2.1. Why would I want to use the command line?
It is likely that the most common way you interact with your computer is via the mouse or trackpad - to do things like change into different folders, open new folders or files, delete folders or files, etc. While intuitive and simple, this mouse-mediated human-computer interaction is not always a good thing.
For example, let’s imagine that you’re a business owner and you have a Microsoft Word file with a list of customers and the amount they have spent at your business. If you wanted to figure out which customer had spent the most, you might: Open MS Word, click the File –> Open dropdown menu, navigate to the folder with the text file, open the file, and read through it to find the customer who had spent the most.
However, from a scientific and bioinformatic point-of-view, there are at least three fundamental problems with this mouse-driven menu-dropdown human-reading approach. First, it is error prone. In reading the text file, you might mis-read one line, and that line may be the one containing top-spending customer. Second, it is slow. Imagine if you had hundreds of files to look through (e.g. one from each week for the past five years). The job would take days. Third, it is not possible for you or anyone else to repeat the process in a precise and definite manner.
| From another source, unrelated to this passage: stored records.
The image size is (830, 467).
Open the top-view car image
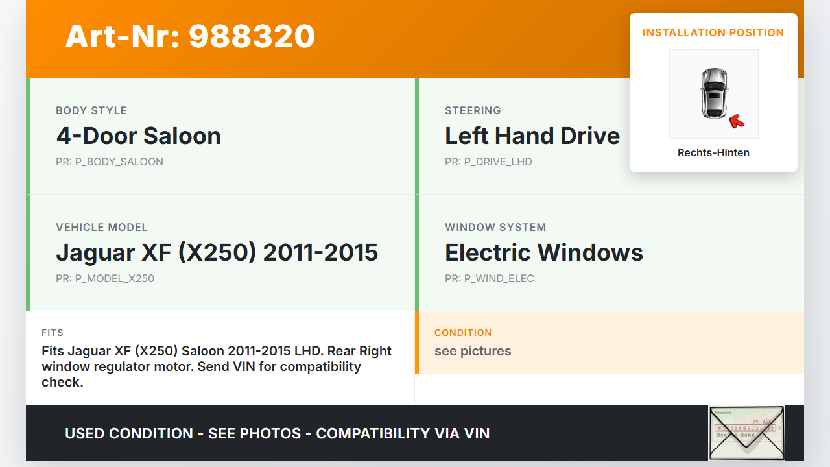click(x=713, y=93)
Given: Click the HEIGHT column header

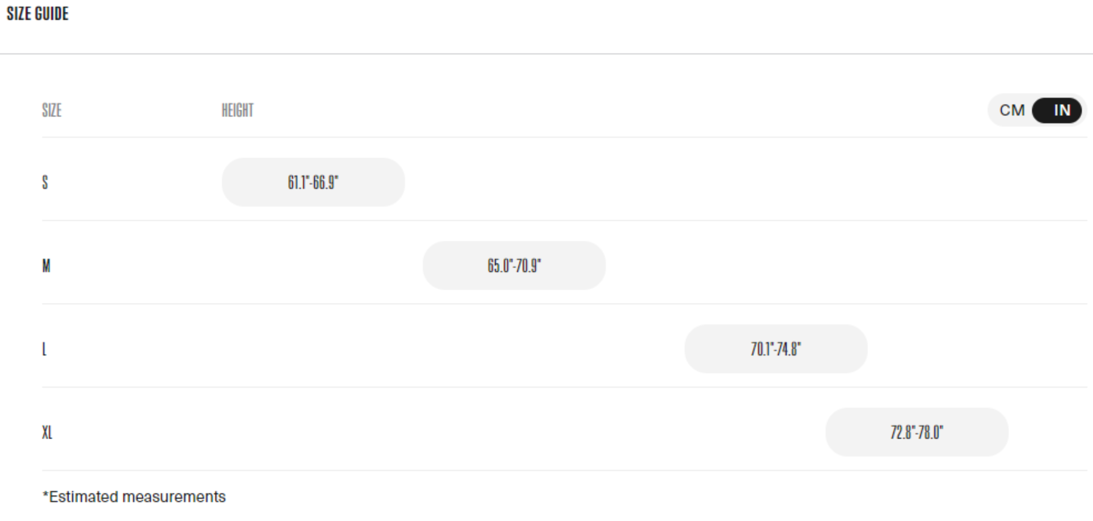Looking at the screenshot, I should click(x=238, y=110).
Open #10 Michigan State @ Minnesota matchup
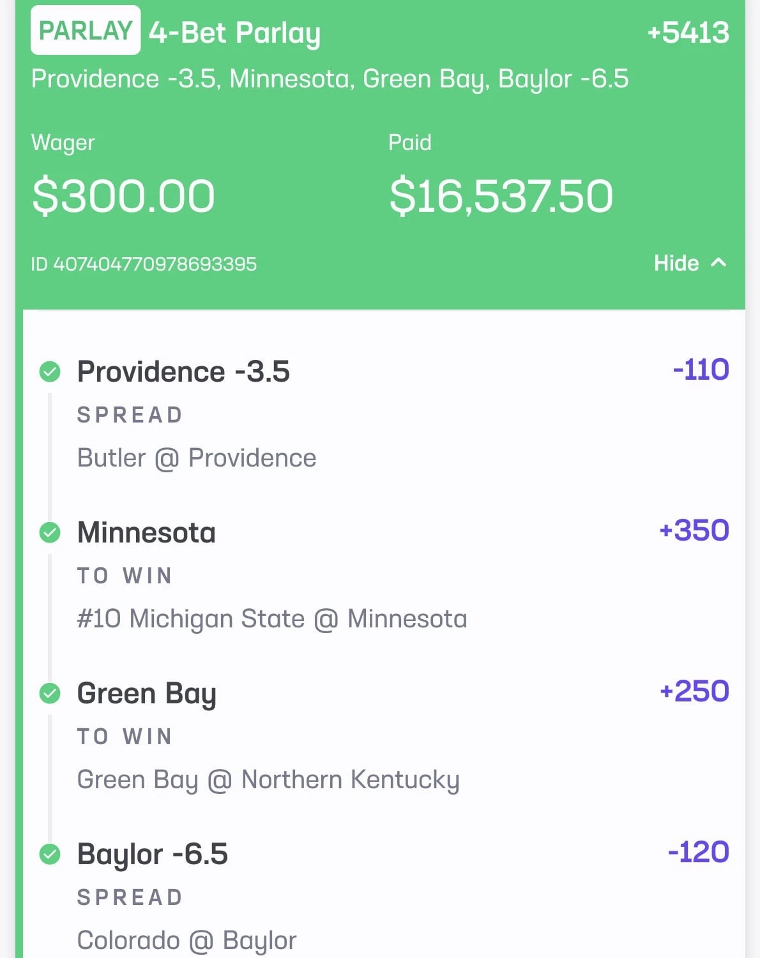This screenshot has width=760, height=958. pyautogui.click(x=272, y=619)
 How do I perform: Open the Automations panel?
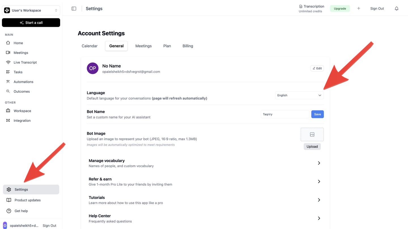23,81
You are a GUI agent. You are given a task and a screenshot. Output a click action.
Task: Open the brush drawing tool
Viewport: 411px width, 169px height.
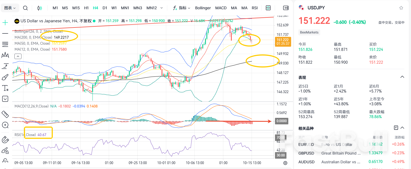click(x=5, y=78)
Fortunately, we do not have to do things this way. By using the command line, you can write down all the commands you use and save them (e.g. in a text file). Then, if you want to repeat the process exactly, you can just execute each command in this text file, in order. We will see how this might be done in a future lab.
By having such a list of commands, it is also possible to make the computer execute them in order, making it very feasible to perform this set of commands hundreds or thoughsands of times. Again, we will see how to do this in a future lab.
Finally, by having the computer perform all the commands, we can ensure that they are done correctly (e.g. that the top-spending cutomer is always found) - unless of course there is a bug in your program.
Thus, by using the command line, we have solved all of these problems: we are unlikely to have errors, the process can be automated and applied to thousands of files (Fig. 2.1) in less than a second, and the process is easily repeated by anyone, at any time. For more inspiration, read this brief article.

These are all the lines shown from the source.